We met at the Art and Film Ball at LACMA. Laura Wasserman, a longtime friend, sat us next to each other because she figured we would have a “lot to talk about.” She couldn’t have been more right! Chadwick had just been announced as the star of “Black Panther,” based on a comic book I wrote for four years. I was a literal expert on the role that he was about to take on; and he was about to become for the African diaspora what Captain America is for the United States — the symbol of the best of us as a culture.
We spotted each other across the crowded room. He stepped up to me and said, “I know you want to talk about it” and we both broke into laughter! We spent a good chunk of the night talking about the Black Panther and Wakanda, the country he governs. If you want to have a conversation about the differences between Asian fighting styles, Afro Brazilian martial arts and the African arts that preceded capoeira, Chadwick is the guy to have that talk with. If you want to talk about the monarchy system and how to compensate for its flaws, Chadwick is that guy.
A few months later, I asked Chadwick to star in my film as Thurgood Marshall. He was reluctant. He loved the script and we wanted to work together, but he wasn’t sure if he wanted to play another historical character. Given he was the only person with the gravitas to play the role and the star power to get the movie made, I needed him to say yes.
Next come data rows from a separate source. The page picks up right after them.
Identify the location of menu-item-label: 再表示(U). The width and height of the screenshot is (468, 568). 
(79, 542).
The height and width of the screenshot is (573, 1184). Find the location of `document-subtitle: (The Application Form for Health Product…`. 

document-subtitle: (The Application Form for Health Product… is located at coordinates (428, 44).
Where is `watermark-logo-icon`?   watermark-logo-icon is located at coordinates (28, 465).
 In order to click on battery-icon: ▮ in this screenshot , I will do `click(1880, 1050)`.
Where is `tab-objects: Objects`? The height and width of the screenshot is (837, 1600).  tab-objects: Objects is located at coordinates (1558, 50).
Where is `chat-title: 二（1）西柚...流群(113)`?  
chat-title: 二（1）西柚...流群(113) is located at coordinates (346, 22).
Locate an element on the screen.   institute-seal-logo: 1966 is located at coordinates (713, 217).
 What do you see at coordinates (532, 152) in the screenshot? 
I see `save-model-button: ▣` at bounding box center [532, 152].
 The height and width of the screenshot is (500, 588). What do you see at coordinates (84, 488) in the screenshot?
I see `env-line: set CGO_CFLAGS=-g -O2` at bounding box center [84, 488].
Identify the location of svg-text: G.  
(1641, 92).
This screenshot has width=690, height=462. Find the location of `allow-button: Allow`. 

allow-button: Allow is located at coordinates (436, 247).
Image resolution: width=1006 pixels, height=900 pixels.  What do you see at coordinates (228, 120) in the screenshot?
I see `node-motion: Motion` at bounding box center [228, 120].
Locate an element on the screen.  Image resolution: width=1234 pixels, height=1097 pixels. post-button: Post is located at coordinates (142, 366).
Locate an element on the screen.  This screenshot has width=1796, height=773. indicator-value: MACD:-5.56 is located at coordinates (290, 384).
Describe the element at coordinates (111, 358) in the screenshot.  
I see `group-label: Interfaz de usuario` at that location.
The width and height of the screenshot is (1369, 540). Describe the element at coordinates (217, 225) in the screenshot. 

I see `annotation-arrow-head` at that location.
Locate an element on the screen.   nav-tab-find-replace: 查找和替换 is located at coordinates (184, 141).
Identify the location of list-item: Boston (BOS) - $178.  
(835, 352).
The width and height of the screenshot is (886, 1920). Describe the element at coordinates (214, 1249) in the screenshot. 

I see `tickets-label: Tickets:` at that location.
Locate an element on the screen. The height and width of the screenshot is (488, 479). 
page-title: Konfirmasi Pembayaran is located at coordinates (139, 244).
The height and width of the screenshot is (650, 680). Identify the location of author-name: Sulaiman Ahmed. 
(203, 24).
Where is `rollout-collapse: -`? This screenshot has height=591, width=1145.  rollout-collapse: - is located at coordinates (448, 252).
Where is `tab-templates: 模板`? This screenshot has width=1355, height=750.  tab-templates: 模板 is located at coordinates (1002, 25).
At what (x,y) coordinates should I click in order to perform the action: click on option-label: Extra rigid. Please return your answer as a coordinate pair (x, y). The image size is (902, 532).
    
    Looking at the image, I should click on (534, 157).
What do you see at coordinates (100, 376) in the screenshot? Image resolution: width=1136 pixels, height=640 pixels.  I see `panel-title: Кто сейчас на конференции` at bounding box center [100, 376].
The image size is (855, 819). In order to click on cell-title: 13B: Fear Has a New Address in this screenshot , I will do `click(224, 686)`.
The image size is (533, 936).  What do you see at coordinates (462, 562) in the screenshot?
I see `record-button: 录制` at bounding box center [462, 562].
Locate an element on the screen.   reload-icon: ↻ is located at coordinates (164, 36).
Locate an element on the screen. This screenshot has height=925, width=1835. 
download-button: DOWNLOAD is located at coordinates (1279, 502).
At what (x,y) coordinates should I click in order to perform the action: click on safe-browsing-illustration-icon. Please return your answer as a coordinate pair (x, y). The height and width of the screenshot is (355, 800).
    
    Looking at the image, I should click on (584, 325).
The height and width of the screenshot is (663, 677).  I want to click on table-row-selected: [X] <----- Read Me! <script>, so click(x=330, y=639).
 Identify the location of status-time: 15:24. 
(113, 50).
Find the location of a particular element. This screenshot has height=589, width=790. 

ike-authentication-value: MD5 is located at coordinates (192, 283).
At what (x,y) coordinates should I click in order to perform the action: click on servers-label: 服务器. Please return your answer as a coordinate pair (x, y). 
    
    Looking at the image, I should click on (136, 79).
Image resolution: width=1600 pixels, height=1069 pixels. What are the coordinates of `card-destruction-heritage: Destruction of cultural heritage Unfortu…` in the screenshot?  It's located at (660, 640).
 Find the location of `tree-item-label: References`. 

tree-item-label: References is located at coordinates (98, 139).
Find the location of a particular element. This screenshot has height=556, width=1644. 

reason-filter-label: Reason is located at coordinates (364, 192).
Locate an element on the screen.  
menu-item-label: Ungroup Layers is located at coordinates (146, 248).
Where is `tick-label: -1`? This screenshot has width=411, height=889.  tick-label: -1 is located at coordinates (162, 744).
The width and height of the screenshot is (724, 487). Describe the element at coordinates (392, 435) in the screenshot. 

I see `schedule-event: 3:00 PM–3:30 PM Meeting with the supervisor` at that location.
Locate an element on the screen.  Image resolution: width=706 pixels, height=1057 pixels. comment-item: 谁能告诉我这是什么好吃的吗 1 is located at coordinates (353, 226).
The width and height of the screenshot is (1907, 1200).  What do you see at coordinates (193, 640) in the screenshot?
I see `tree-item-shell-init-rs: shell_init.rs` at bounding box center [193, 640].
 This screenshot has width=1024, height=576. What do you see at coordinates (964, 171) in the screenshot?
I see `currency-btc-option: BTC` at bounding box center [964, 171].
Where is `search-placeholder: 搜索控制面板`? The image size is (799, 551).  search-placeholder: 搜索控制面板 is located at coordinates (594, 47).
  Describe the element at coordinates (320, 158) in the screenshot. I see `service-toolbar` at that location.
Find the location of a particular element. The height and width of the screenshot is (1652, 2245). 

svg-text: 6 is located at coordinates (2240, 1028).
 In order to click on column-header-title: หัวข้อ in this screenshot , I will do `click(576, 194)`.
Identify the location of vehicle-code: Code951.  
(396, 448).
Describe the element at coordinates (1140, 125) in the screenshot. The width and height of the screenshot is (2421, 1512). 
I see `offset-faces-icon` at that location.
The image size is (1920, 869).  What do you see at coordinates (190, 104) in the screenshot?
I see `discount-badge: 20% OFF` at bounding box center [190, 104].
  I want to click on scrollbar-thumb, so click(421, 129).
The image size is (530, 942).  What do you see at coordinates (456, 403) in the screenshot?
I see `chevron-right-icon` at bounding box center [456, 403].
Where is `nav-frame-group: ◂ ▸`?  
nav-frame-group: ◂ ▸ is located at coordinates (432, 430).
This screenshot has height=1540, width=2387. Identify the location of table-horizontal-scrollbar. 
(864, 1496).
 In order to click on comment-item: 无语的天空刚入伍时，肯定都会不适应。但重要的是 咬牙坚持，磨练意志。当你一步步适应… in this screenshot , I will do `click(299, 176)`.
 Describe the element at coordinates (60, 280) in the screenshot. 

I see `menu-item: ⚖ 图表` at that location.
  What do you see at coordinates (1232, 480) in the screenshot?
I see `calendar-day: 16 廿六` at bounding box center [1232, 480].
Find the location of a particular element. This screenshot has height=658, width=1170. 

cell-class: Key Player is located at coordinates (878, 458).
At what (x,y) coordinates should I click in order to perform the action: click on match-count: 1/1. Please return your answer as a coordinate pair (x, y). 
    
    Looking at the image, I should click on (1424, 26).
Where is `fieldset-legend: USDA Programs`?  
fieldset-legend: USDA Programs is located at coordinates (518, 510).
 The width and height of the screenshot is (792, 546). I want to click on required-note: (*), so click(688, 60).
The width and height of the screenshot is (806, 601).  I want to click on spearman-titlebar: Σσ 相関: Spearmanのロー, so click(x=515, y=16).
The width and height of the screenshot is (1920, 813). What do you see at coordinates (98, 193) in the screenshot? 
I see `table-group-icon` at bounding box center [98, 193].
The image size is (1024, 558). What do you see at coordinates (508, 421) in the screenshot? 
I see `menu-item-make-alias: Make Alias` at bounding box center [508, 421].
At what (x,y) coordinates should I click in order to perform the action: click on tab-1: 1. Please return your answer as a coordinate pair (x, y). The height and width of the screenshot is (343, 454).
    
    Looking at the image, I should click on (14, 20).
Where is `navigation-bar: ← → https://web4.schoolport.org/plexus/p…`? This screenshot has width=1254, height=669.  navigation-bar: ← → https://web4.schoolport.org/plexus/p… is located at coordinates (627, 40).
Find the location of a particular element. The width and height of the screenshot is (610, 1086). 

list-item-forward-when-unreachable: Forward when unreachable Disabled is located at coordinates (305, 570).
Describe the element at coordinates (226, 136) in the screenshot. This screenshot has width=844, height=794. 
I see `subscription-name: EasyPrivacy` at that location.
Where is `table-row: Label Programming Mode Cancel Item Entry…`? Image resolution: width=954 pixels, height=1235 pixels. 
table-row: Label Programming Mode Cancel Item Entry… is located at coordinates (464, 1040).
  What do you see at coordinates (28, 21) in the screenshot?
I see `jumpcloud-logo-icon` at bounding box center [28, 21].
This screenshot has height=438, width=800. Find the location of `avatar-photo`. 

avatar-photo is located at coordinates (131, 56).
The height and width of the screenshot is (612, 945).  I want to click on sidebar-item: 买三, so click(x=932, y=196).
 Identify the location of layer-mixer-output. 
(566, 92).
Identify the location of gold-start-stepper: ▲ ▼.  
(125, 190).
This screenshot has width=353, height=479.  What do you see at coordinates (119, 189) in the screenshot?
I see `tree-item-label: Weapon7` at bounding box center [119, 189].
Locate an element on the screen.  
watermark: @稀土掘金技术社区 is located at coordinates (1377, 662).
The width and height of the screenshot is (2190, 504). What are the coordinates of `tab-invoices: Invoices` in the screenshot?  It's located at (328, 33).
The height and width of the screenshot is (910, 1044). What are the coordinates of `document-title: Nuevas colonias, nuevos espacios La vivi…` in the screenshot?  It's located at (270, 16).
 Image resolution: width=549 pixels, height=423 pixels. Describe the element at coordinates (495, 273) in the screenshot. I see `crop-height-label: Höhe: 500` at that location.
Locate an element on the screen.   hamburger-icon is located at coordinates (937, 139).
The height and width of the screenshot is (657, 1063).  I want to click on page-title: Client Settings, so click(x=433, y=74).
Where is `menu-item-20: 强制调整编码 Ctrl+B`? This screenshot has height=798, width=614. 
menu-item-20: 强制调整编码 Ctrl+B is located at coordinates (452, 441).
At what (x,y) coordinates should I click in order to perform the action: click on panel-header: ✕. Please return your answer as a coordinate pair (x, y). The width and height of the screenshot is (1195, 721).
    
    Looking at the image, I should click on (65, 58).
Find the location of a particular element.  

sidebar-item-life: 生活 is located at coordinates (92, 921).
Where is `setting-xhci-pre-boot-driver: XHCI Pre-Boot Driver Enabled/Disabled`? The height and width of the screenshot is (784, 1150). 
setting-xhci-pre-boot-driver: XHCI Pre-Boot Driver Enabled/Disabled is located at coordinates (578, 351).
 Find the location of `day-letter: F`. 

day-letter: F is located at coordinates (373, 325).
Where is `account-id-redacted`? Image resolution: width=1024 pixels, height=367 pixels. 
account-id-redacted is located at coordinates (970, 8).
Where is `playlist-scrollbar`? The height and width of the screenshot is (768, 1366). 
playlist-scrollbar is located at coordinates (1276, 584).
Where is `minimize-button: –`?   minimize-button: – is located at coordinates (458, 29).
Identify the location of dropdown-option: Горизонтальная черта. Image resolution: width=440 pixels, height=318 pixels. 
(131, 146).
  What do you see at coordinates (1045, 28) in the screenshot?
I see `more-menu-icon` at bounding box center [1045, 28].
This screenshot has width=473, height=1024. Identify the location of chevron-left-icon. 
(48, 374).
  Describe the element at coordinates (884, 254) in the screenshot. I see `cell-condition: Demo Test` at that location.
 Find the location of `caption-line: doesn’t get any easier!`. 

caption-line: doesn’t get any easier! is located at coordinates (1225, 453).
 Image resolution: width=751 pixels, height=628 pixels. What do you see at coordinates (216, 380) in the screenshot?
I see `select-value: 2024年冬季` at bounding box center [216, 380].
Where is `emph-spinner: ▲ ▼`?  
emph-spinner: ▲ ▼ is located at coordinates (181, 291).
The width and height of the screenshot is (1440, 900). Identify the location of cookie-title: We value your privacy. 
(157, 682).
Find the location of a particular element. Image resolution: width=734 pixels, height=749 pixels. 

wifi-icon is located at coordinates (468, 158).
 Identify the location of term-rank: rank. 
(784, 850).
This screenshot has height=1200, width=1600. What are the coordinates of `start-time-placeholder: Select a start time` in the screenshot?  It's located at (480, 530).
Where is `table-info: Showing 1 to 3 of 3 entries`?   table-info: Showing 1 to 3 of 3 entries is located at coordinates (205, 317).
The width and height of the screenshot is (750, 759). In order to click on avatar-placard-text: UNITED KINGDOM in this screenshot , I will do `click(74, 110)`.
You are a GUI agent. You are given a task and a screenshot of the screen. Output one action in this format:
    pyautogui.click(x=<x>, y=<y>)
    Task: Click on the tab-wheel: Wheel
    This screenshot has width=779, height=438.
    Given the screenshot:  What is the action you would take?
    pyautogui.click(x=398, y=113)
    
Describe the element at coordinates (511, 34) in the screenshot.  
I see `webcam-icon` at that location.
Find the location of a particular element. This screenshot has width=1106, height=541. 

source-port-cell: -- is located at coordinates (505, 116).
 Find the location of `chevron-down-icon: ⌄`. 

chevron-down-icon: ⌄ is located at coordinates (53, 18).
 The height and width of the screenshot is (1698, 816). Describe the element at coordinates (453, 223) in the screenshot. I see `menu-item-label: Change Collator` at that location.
So, I asked him, “Do you think a Thurgood Marshall should be made?” “Yes, of course” he said. “Well if you say yes, there will be a movie,” I replied. Chadwick was taken aback by the high-pressure tactic, but he understood the historical implications of Marshall’s career. For the greater good, he agreed to do the movie.
The experience was glorious. One of the blessings of the show was shooting in Buffalo. Being a small but lovely town, we spent a lot of time having fun together. By the time Chadwick, Josh Gad and Sterling K. Brown were singing Boyz II Men songs together in perfect harmony while on set, you knew the cast had chemistry.
When we were on the road promoting the film, two moments really stick out for me. One was after an interview when we were given a book on the Black people who did the construction of the White House. We were both so excited to get the book. What a pair of nerds! The second was when he was giving the keynote speech at the national NAACP convention. The meeting was in Baltimore, Thurgood’s hometown. He wrote his own speech, polishing it for days. It was powerful, and perfect. What a writer and orator!
“Did you know? You must have known.” I didn’t know. As everyone was calling each other, comforting and remembering Chadwick, the question comes up very quickly in every conversation. From what I can tell, no one knew. Chadwick was beloved by everyone, but he was a quiet, introspective man, who was a dedicated artist and didn’t have use for the trappings of stardom. He kept a small, tight circle of very close friends, who are all talented in their own right, and his wife Simone, who he adored. His team was so loyal that anyone who knew of his illness kept it private.
He would never let disease define him. But more than that, he was a warrior that made every minute count and didn’t let a cancer diagnosis stop him from being his best self.
Chadwick’s dedication to his art was absolute. His love for his culture endless. His thirst for knowledge unquenchable. We lost a great man.